Texte du document:
*-*-*

Comment adaptes-tu tes programmes aux spécificités de notre sport ?
"C’est dur de synthétiser ça ! En off-skate, comme dit un peu plus haut : entretenir son cardio (autant le foncier que le fractionné), la proprioception (tous les exercices sur 1 pied ou surface instable sont supers pour renforcer les chevilles et améliorer l’équilibre). L’agilité, la vitesse, l’explosivité… la réactivité aussi… Gros travail sur toute la sangle abdominale, hyper important pour être solide, protéger son dos, impacter et prendre les impacts. Tout est à travailler ! Pleins d’activités sont complémentaires : la natation, le vélo, la boxe, la musculation, le crossfit, cross training… Il y a de quoi faire !"
Et comment t'adaptes-tu aux spécificités individuelles, aux joueuses et aux joueurs en situation de handicaps physiques et/ou mentaux et/ou blessés?
"Je prends l’exemple de Cass’Burn que j’ai en coaching individuel. Saison difficile avec grosse entorse. Pour maintenir une certaine forme sans faire intervenir la cheville, on s’est concentrées sur le haut du corps. Pour tout ce qui concerne la rééducation, je laisse son Kiné gérer, chacun son métier ! Au fur et à mesure, on a pu solliciter la cheville un peu plus, en écoutant au maximum le corps. Les enjeux sont gros, pour elle c’est très important de pouvoir patiner, de ne pas se re-blesser, de s’entraîner avec son équipe et l’équipe de France… Face à des blessures ou handicaps, on adapte ! Je m’assure que la reprise soit validée par le médecin, le kiné et j’adapte. Ça me pousse à faire des recherches pour ne pas faire n’importe quoi et permettre à la personne d’avoir une reprise sereine."

*-*-*

Données fournies:
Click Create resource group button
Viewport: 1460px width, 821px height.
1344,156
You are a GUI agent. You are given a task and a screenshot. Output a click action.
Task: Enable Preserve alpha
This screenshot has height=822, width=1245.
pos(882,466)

*-*-*

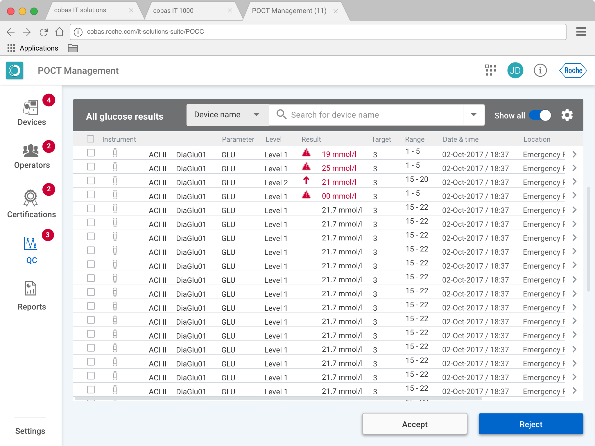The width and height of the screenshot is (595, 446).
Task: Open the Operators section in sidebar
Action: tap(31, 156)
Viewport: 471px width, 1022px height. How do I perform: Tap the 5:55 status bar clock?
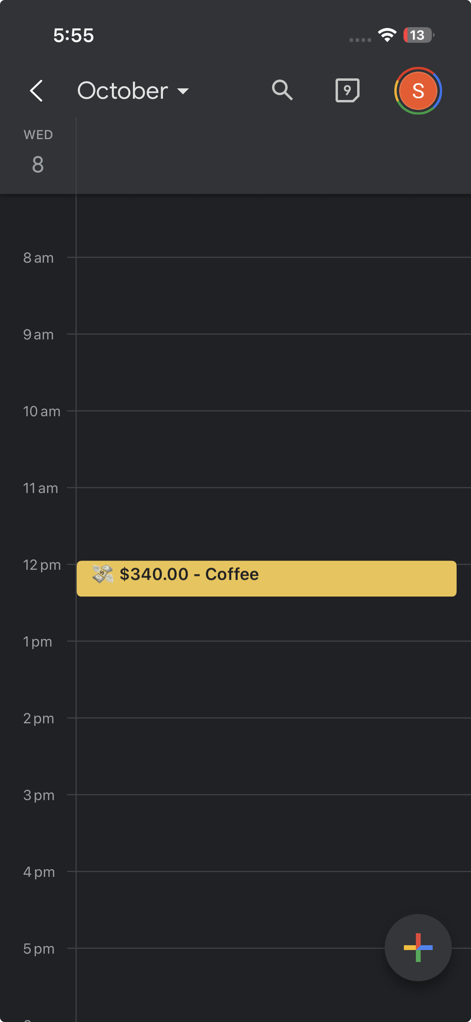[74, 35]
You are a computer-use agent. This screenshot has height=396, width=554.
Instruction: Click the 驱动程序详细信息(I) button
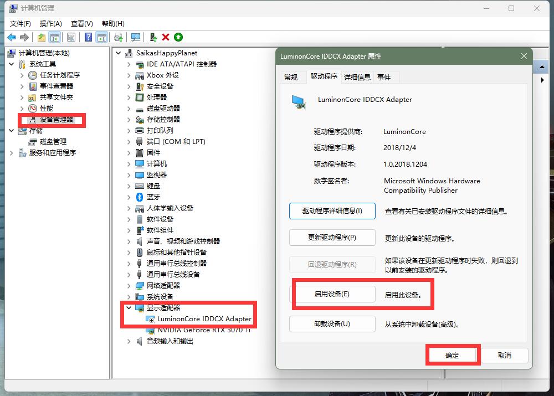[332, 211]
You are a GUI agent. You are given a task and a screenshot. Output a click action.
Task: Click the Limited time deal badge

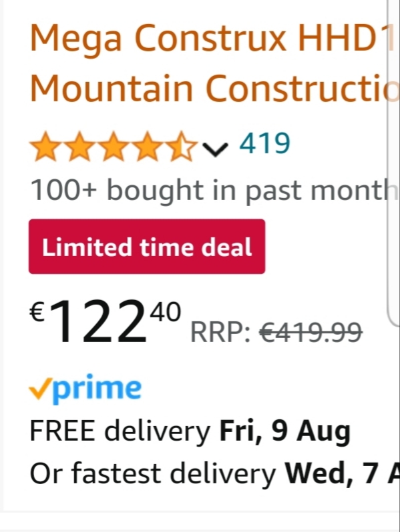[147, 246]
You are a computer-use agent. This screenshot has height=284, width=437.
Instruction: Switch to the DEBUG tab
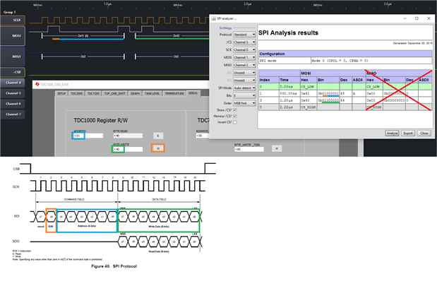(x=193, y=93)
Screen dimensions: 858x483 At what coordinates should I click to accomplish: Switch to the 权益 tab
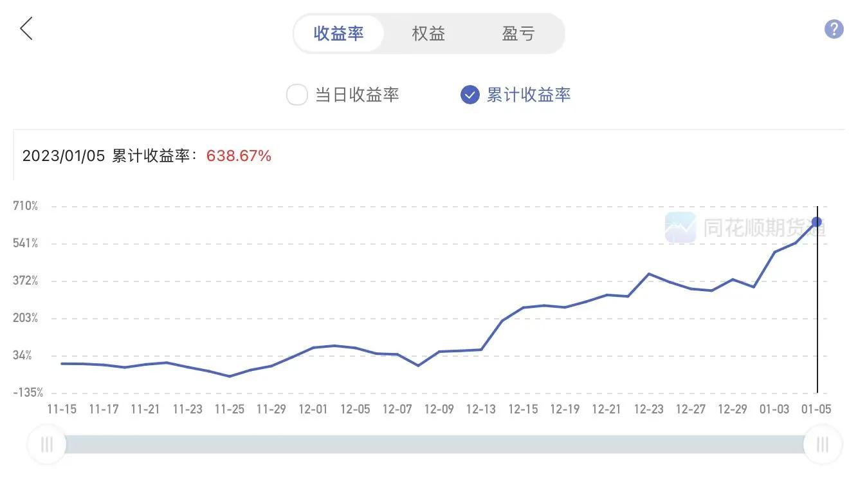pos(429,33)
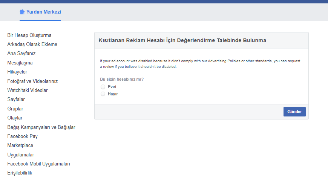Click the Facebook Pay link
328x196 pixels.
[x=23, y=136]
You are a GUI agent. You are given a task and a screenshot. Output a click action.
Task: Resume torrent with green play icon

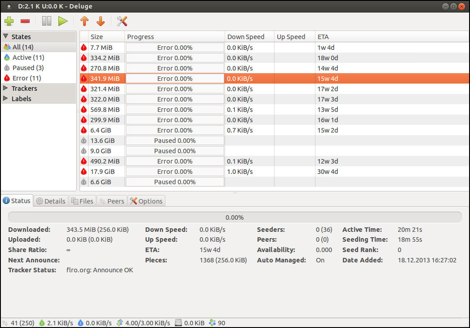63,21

*-*-*

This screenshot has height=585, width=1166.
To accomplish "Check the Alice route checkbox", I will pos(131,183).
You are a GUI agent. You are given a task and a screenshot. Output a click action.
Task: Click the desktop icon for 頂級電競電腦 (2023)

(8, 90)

*-*-*

Exercice écrit 1:
Répondez aux questions suivantes d'après l'entretien sur la préparation physique.
(a) Quelles activités complémentaires la personne interrogée cite-t-elle ?
(b) Sur quelle partie du corps le travail s'est-il concentré pendant l'entorse de Cass'Burn ?
(c) À qui la personne interrogée laisse-t-elle la gestion de la rééducation ?
Exercice écrit 2: Résumez l'entretien sur la préparation physique en deux phrases.
Exercice écrit 3: Poursuivez l'entretien sur la préparation physique à la suite de sa dernière phrase.

Réponse écrite 1:
(a) La natation, le vélo, la boxe, la musculation, le crossfit et le cross training.
(b) Sur le haut du corps.
(c) Au kiné de Cass'Burn.

Réponse écrite 2: En off-skate, la personne interrogée fait travailler le cardio, la proprioception, l'agilité, la vitesse, l'explosivité, la réactivité et la sangle abdominale. Face aux blessures ou aux handicaps, elle adapte l'entraînement, comme avec Cass'Burn, blessée à la cheville, après validation de la reprise par le médecin et le kiné.

Réponse écrite 3:
Et quels sont les écueils à ne pas commettre quand on gère sa propre préparation physique un peu "à sa sauce" et sans aucune formation ? Faut-il faire attention aux vidéos amateures qui circulent sur les réseaux ?
"D’un côté, la prépa me semble prioritaire quand on débute en roller derby. On voit beaucoup de personnes se lancer dans ce sport sans avoir eu d’entretien physique avant. Ça aide à progresser mais surtout à limiter les blessures. À l’inverse, il faut veiller à ne pas trop en faire ! Se retrouver en surentraînement n’est pas bon : ni pour le corps, ni pour la tête ! Ça augmente les risques de blessures et c’est contre-performant. C’est important de faire des pauses ! N’oublions pas de nous étirer régulièrement non plus! Et oui bien sûr il faut toujours faire attention ! Même dans les vidéos que je propose où les mouvements ne sont pas toujours d’un niveau débutant. C’est pas le tout de regarder et vouloir faire. Il faut pouvoir le faire correctement. Ce n’est pas un problème de s’entraîner par soi-même si on a des connaissances, si on sait comment se placer, si on adapte à son niveau.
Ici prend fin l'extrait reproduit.